#### [Task goal]
Verbatim copy without images: return all of the data as it stands.
##### Working data
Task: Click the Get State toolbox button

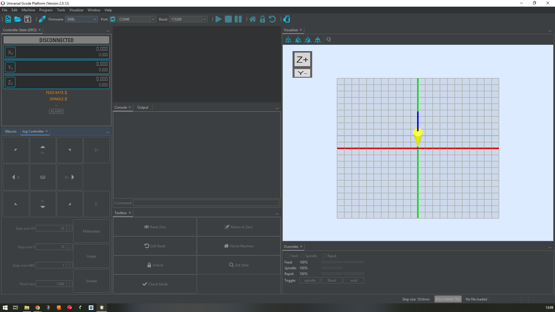Action: click(x=239, y=265)
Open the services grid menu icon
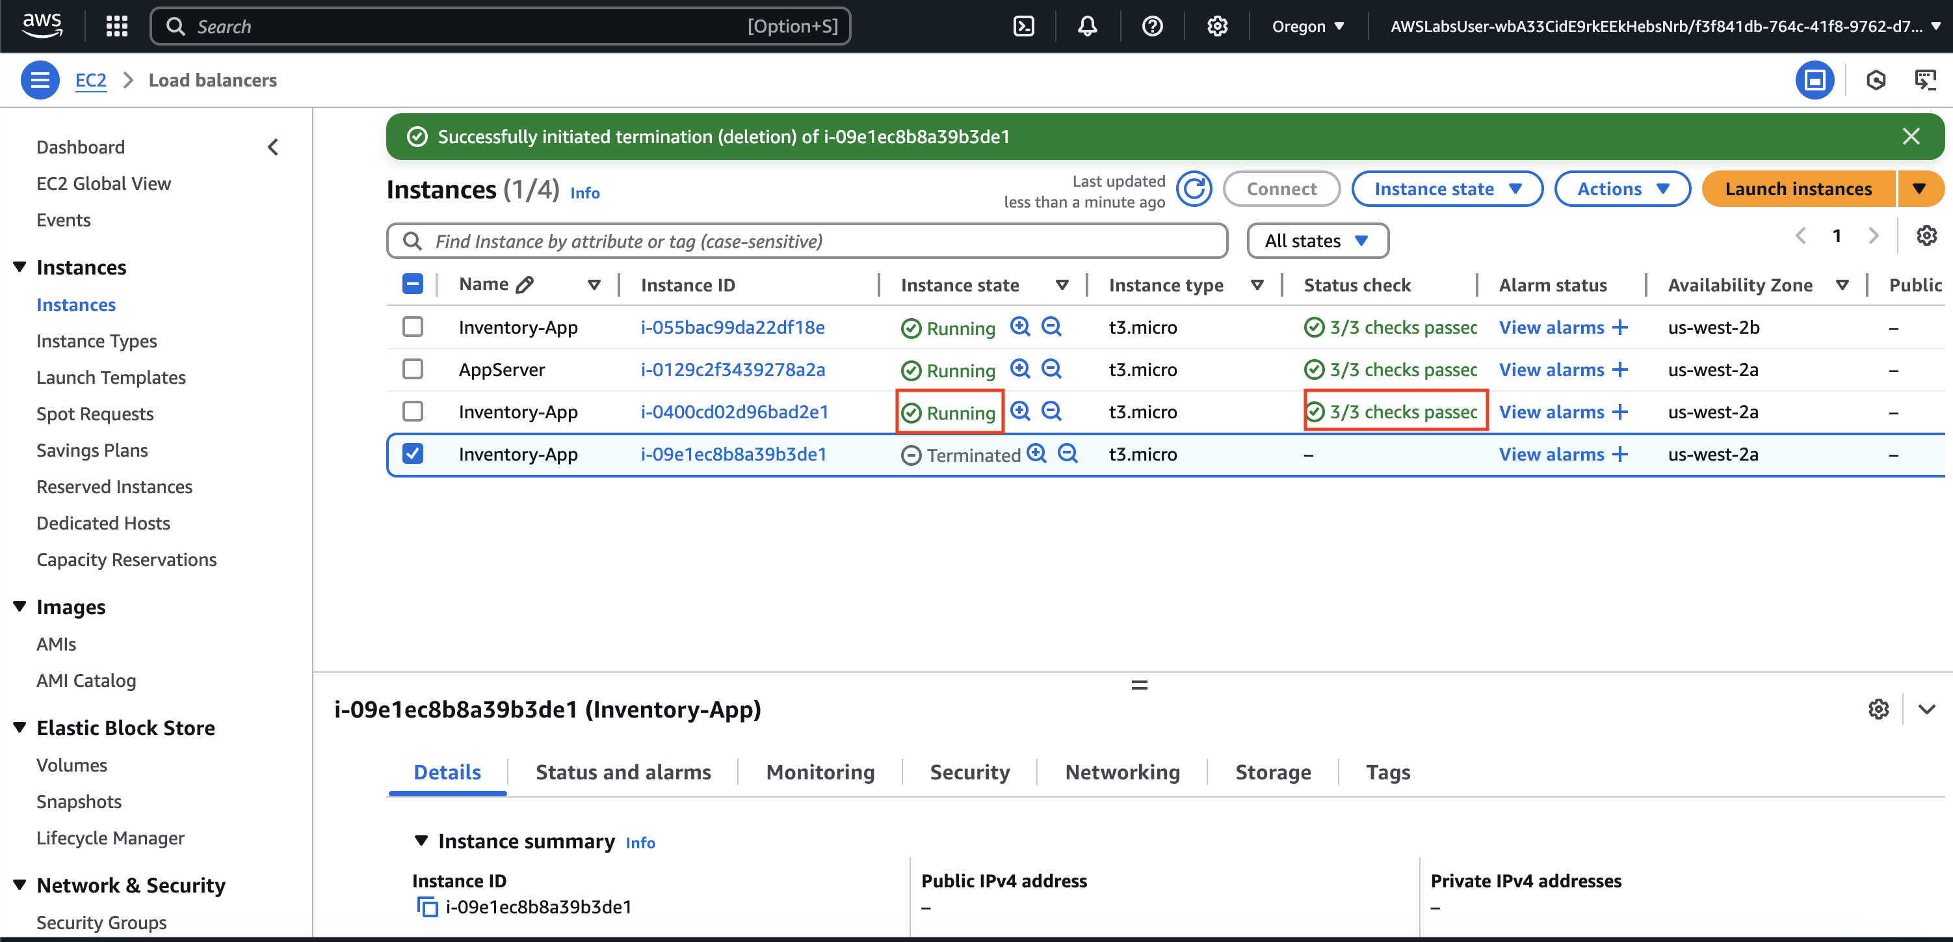Screen dimensions: 1953x942 click(117, 27)
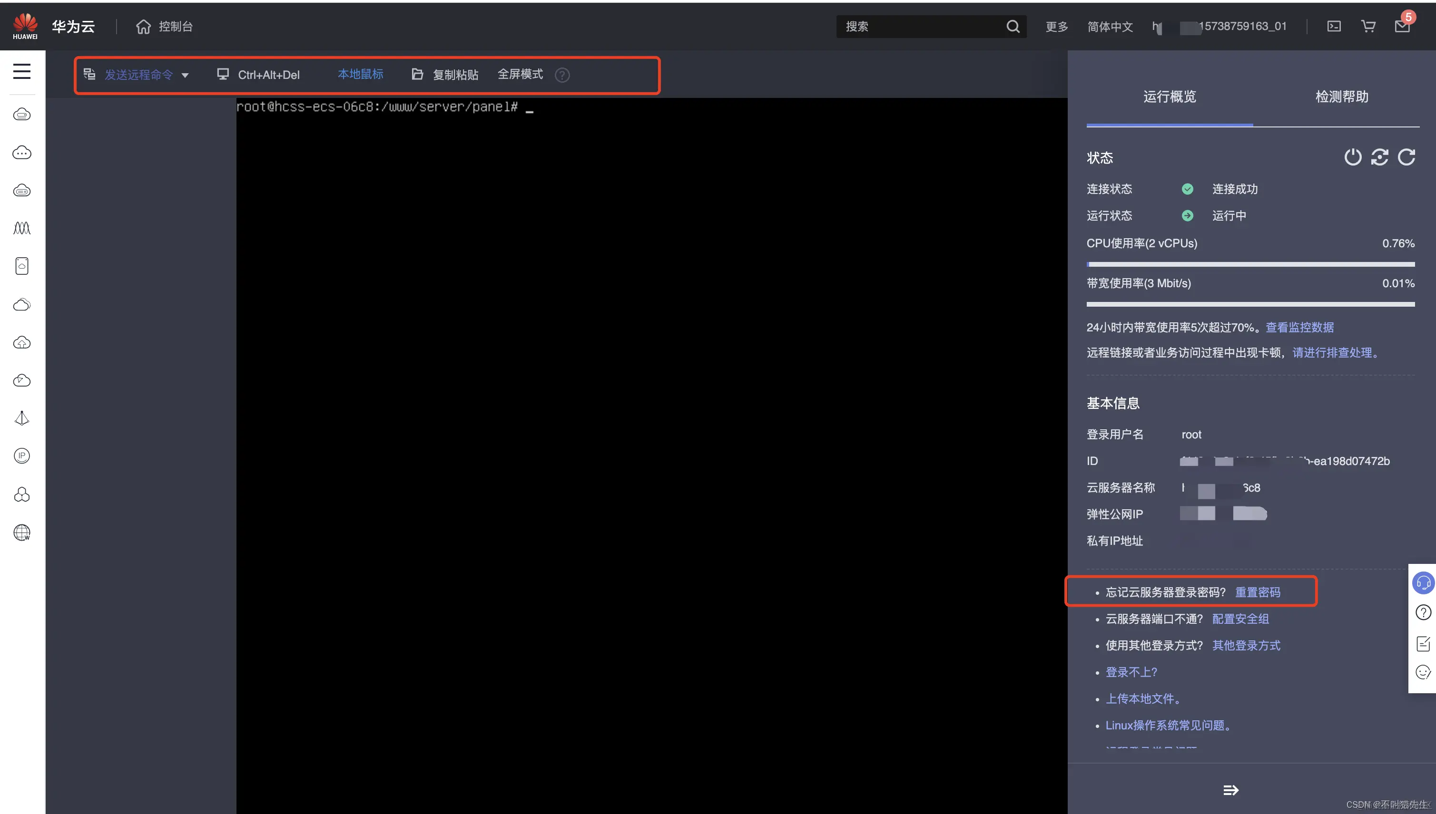Click the customer service headset icon
1436x814 pixels.
click(1423, 583)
##########
#### [Solution for this exercise]
Task: Click the Get State toolbox button

Action: click(x=239, y=265)
Open the services grid menu icon
Screen dimensions: 1953x942 click(117, 27)
Click the customer service headset icon
1436x814 pixels.
click(1423, 583)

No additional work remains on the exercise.